On this point, I think it is important to note that, contrary to Swinford's assertion in his appeal brief, the court did not limit Swinford's cross-examination of Hanson and McBride as to matters that might have produced evidence as to their accomplice status. The court's ruling merely precluded Swinford from soliciting evidence from Hanson and McBride about charges that were never filed against them, in an attempt to establish their bias. The court's ruling did not preclude Swinford from inquiring into whether they participated with, promoted, or facilitated Swinford in the commission of crimes with which Swinford was charged.

Swinford did not undertake to examine either Hanson or McBride on the issue of their status as accomplices and there was no evidence presented that would have supported either accomplice instruction. Grillot v. State, 353 Ark. 294, 107 S.W.3d 136 (2003); Hopes v. State, 306 Ark. 492, 816 S.W.2d 167 (1991). The effect of the majority opinion is to require an instruction in the absence of any evidence, and to permit the jury to speculate as to whether or not Hanson and McBride were accomplices.

In summary, I do not believe that Swinford preserved for appellate review the issue of whether the trial court erred in refusing to permit him to cross-examine Hanson and McBride as to their alleged bias against appellant, and I do not believe that the trial court erred in refusing to instruct the jury on the law of accomplice corroboration. Once again, this court has expanded the meaning of Ark. R. Evid. 103 by holding that a proffer will no longer be required if the appellate court can speculate as to what the excluded evidence might have been if the appellant had received the answers for which he had hoped. (See Pryor v. State, 71 Ark. App. 87, 27 S.W.3d 440 (2000) (Bird, J., dissenting.)) It is unfortunate that the effect of the majority opinion is to impose upon the State the burden of a second trial so Swinford can go on a fishing expedition.

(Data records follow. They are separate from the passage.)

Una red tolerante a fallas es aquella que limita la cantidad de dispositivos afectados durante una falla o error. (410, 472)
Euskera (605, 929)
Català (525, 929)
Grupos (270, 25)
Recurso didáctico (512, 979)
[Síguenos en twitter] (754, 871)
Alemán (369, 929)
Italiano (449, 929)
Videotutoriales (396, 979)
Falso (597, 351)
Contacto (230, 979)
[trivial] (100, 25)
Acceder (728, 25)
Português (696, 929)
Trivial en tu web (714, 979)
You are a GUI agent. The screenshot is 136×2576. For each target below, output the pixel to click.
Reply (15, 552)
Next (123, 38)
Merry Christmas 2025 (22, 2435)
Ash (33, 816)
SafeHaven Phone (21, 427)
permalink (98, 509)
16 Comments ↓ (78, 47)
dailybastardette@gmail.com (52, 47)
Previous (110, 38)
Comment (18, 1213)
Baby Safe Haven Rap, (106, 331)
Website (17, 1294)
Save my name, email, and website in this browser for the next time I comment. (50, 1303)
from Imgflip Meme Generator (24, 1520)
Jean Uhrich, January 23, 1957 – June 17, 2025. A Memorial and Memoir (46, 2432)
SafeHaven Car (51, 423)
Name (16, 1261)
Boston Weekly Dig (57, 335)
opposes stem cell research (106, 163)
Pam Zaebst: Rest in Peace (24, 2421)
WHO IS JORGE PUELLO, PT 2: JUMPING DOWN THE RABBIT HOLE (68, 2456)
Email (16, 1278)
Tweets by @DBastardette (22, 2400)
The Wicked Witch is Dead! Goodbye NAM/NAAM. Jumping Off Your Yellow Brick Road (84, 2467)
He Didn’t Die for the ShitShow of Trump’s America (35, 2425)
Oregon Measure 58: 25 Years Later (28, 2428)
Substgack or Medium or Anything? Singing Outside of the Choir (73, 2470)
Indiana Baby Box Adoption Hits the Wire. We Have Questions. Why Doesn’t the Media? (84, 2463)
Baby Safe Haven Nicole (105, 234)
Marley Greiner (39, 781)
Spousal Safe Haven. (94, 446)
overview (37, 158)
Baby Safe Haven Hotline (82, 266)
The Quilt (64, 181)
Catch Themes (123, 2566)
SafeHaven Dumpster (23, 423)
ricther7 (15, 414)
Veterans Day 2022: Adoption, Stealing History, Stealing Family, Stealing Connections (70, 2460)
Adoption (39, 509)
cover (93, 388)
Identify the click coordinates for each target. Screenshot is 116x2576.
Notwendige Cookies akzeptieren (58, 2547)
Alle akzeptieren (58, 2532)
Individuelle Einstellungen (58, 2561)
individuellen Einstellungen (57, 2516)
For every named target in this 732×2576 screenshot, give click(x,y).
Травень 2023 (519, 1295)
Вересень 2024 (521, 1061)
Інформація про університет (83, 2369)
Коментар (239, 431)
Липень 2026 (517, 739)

1 The dissenting opinion attempts to distinguish Henderson v. State, 279 Ark. 435, 652 S.W.2d 16 (1983), and relies instead upon Halford v. State, 342 Ark. 80, 27 S.W.3d 346 (2000). We reach the opposite conclusion, finding that Halford, supra, is distinguishable and that Henderson is more applicable to the instant case. In Halford, unlike the instant case, the trial court would have permitted defense counsel "to delve into whether any promises or assurances had been made by the State in exchange for her testimony"; however, counsel never pursued this line of inquiry. In the instant case, it is precisely this line of inquiry that was denied to the appellant. Even if we were to assume that these witnesses would have denied any promises of leniency, the prejudice in the trial court's ruling lies in the defense not being allowed to ask the questions. The jury gets to decide whether it believes the witnesses, and in making that assessment, it also gets to hear the reasons why a witness might be biased and it gets to observe the witnesses' demeanor in responding to such questions. Moreover, as noted in Henderson, supra, information regarding possible promises of leniency is usually not available to the defense, which is the second exception to the proffer requirement. The Halford case does not even cite Henderson, much less overrule it, for the likely reason that it was simply not applicable to the Halford facts.